ЗАДАНИЕ A:
Что, согласно тексту о прокуроре Виппере и судье Болдыреве, Виппер всегда надевал, выходя из суда?
ЗАДАНИЕ B:
Повторите дословно отрывок из текста о прокуроре Виппере и судье Болдыреве: начните со слов «Самая наружность Виппера» и остановитесь после слов «надевал белые перчатки.».

ТЕКСТ:
####
Государственный прокурор Виппер, присланный из (179) Санкт-Петербурга Щегловитовым представлял правительство; он был беспредельно тщеславен, обращался до непристойности грубо со свидетелями защиты, и был аррогантен даже со своими коллегами.
Он либо был одержим бредовым антисемитизмом, либо симулировал его. Его заключительная речь пестрела такими фразами: как: "Хотя евреи легально и бесправны, на самом деле они владеют миром: в этом смысле библейское пророчество осуществилось в наше время; их положение по видимости трудное, но на самом деле мы живем под их игом".
Самая наружность Виппера отражала его тщеславие: худой, моложавый, с гордой повадкой, он был чрезвычайно элегантно одет; выходя из суда, он всегда надевал белые перчатки.
Не было надобности находиться за кулисами этой драмы, чтобы знать, что судья Болдырев всецело принадлежал к кучке обвинителей – чтение протокола процесса для этого совершенно достаточно. По внешнему виду рождественский дед, с бородой в стиле австрийского императора Франца Иосифа, он в начале процесса делал некоторое усилие вести себя пристойно, как подобает судье. Таким своим поведением он крайне огорчил обвинителей и вызвал некоторую признательность, смешанную с удивлением и недоверием у защиты. Однако, по мере того как шли дни, он стал снимать с себя маску мнимой справедливости, и его настоящий облик стал выявляться яснее;
в конце процесса, в своих наставлениях присяжным и в формулировках каждого вопроса в отдельности, он сделал все, от него зависящее, чтобы не допустить оправдательного приговора.
####
(Записи данных)
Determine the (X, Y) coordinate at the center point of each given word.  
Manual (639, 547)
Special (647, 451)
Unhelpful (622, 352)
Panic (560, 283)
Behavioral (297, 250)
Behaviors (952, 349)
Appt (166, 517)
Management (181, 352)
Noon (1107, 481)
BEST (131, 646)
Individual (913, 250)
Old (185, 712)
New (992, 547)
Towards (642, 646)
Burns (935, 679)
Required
####
ОТВЕТ A:
Белые перчатки.

ОТВЕТ B:
Самая наружность Виппера отражала его тщеславие: худой, моложавый, с гордой повадкой, он был чрезвычайно элегантно одет; выходя из суда, он всегда надевал белые перчатки.